Just one night earlier, Ulster were also in Bilbao, facing Montpellier in the Challenge Cup final. For the Irish province, the stakes could hardly be higher. A 20-year trophy drought, a second consecutive failure to reach the URC play-offs, and the very real prospect of missing out on Champions Cup rugby next season — all of it riding on 80 minutes. Captain for the day Nick Timoney was clear-eyed: "We're not just here to go out and give it a crack, we're in a place as a team where we want to go and win."

Building Something New

Not all the weekend's compelling stories involved finals. In Super League, Catalans Dragons — fresh from a chastening 58-10 loss at Wakefield — bounced back with a 36-22 victory over York Knights, scoring six tries as new head coach John Cartwright watched from the stands. Interim coach Ryan Sheridan spoke with genuine warmth about what comes next. "Hopefully John will give us that confidence," he told Sky Sports. "It's exciting moving forward."

York head coach Mark Applegarth, meanwhile, took the defeat on the chin with the kind of clear-eyed honesty that good coaches practice. "We're in that vicious circle at the moment where, until we learn those lessons, it's all on us and we can't blame anyone but ourselves," he said.

Back in Manchester, Michael Carrick was confirmed as Manchester United's permanent head coach on a two-year contract after 16 games in temporary charge, winning 11 of them. The hard work, as BBC Sport notes, starts now — with recruitment at central midfield the most pressing priority heading into a season that could stretch to 60 matches.

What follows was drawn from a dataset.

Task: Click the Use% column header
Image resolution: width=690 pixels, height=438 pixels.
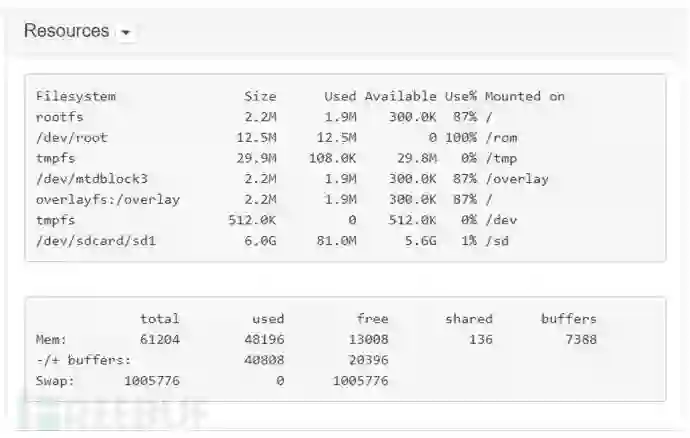Action: click(460, 96)
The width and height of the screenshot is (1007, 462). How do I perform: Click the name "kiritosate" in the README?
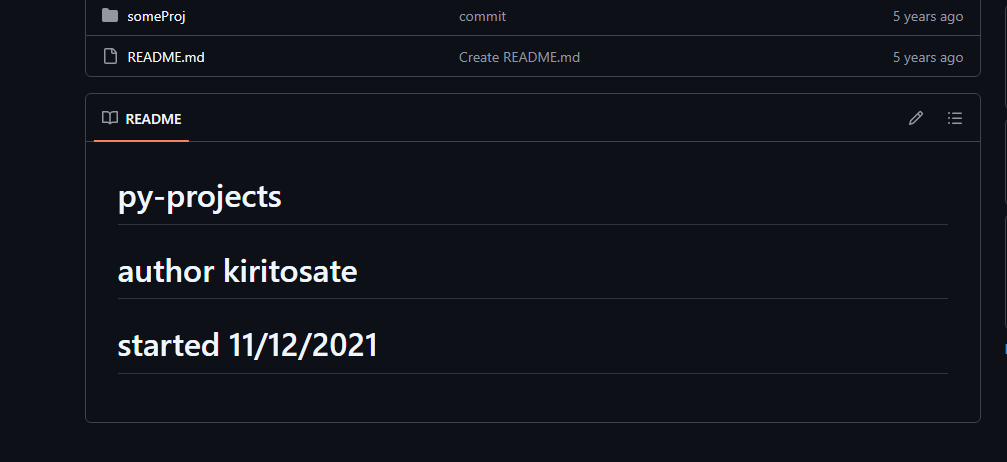(x=291, y=271)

And in Cardiff, Wales women's head coach Rhian Wilkinson signed a two-year contract extension that will keep her in the role until 2029. Having guided Wales through a brutal 12-game winless streak last year, Wilkinson's side have since taken 10 points from their first four World Cup qualifiers, setting up a thrilling run-in that could lead to Brazil 2026.

What All These Stories Share

Strip away the sports, the stadiums, and the scorelines, and what remains is something universal: the courage it takes to keep building when the odds are stacked against you. A striker proves his worth the week he's told he isn't wanted. A coach in Bilbao buries the memory of four finals lost and focuses on the one ahead. A rugby province plays the biggest game in 14 years, knowing there is no second chance.

These stories are unfolding in stadiums and on pitches, but they speak to something larger — the quiet, persistent power of belief. The season isn't over yet, and the best moments may still be to come.

Strip away the sports, the stadiums, and the scorelines, and what remains is something universal: the courage it takes to keep building when the odds are stacked against you.